Ballet, Broadway, Beethoven: Steamboat Symphony Orchestra opens 2017 season with a few surprises
STEAMBOAT SPRINGS — Imagine an orchestral audience.
What comes to mind? Maybe an educated audience knowing the differences between a Bach concerto or Brahms rhapsody upon the first note? Or someone brand new to the experience?
The Steamboat Symphony Orchestra plans to debunk any preconceived notions of what classical music is during its 2017 season opening concert “Ballet to Broadway,” based on the theme of “rising above calamity through love,” which will be held at 7 p.m. Friday and 2 and 7 p.m. Saturday at Strings Music Pavilion.
“Usually people think of a typical audience at a classical event to be just for older generations,” said Stuart Handloff, SSO executive director. “But really it’s music for everybody. Orchestral music is not just Beethoven and Bach; it’s current and applicable to performing arts at every level.”
In an effort to broaden the reach of the orchestra, this weekend’s collaborative performance will feature over 40 local and national musicians like Eduard Cassapia, who grew up playing his native South American music on a traditional flute, and violinist Désirée Suàrez Ward, originally from Venezuela who plays with the Colorado Springs Philharmonic and the Colorado Bach ensemble.

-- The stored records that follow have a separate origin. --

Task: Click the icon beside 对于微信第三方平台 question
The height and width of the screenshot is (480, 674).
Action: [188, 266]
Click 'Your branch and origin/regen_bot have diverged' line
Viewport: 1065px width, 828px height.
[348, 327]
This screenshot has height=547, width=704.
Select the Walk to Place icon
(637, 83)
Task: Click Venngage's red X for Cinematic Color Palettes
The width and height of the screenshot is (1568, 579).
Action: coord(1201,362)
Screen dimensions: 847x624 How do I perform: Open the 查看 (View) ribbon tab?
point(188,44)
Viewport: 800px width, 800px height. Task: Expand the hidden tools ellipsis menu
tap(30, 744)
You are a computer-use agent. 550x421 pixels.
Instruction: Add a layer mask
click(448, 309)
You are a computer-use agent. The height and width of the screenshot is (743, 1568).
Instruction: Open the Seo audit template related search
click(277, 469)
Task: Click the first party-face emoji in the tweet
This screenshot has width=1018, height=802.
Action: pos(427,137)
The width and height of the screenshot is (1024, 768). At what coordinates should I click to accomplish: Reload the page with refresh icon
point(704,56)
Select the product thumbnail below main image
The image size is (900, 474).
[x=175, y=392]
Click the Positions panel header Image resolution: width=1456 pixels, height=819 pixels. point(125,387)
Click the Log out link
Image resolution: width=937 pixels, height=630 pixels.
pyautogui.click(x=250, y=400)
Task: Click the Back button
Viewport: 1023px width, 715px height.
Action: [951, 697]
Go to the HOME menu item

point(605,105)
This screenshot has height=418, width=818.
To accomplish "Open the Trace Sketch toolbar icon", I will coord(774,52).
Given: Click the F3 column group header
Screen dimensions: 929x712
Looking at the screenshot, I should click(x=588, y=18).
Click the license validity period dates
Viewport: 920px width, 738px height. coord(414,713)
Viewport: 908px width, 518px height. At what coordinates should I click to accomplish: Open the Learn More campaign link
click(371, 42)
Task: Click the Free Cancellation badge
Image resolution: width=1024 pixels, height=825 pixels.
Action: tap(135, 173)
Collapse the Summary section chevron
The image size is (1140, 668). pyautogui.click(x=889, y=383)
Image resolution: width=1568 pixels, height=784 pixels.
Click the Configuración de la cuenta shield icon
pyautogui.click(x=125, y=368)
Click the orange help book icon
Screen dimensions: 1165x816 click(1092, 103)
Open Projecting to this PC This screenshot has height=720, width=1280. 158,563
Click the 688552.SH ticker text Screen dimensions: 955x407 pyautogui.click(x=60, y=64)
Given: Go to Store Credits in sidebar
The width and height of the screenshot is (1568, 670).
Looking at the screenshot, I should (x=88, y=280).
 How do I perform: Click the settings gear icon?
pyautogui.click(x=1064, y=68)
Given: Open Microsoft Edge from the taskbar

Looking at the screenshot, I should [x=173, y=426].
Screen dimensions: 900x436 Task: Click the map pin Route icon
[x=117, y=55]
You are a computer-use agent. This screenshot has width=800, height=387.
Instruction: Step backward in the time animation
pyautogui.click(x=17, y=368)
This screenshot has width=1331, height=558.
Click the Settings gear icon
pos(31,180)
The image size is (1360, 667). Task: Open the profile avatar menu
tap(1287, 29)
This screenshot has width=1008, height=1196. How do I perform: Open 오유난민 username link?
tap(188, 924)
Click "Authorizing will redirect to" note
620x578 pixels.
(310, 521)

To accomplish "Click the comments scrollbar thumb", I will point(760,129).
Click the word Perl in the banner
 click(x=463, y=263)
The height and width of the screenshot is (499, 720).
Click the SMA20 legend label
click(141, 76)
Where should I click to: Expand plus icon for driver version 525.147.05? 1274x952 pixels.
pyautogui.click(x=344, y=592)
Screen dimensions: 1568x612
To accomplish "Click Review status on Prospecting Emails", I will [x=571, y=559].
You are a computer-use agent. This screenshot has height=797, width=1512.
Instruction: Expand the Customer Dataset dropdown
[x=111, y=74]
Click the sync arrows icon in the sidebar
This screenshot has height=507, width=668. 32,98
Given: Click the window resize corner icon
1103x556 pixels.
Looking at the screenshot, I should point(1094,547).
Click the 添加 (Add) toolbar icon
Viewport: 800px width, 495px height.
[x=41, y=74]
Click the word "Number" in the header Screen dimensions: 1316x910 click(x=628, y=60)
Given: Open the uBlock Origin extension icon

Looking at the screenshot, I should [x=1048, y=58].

“In light of all the conflict in our world, a positive, global musical message about rising above conflict is something the orchestra can contribute to the community,” said Ernest Richardson, SSO music director and conductor. “Nothing on Broadway gets this message across better than the finale to Les Miserables’ ‘Do You Hear The People Sing.’ It will be a very special part of this performance as a musician and as a concert goer.”
Another new collaboration will be debuted throughout the first half of the production with dancers from the Fort Collins Canyon Concert Ballet performing excerpts from Prokofiev’s “Romeo and Juliet” ballet accompanied by the orchestra.
“We don’t have the opportunity to see dancers of this proficiency here,” said Barbara Winternitz, SSO board member who had a connection to the ballet company from dancing with them in the past.
When she found out Richardson selected music from “Romeo and Juliet,” she instantly thought to bring the dancers here to include with the performance.
The Strings Music Pavilion is even building a larger stage, just for this weekend’s performances, to accommodate the dancers.
“We couldn’t afford to bring dancers from somewhere like the Colorado Ballet because we don’t have the resources to provide a venue to do what they do,” said Winternitz. “But this allows us to offer so much more with this uplifting show that will include a variety of physical and musical elements.”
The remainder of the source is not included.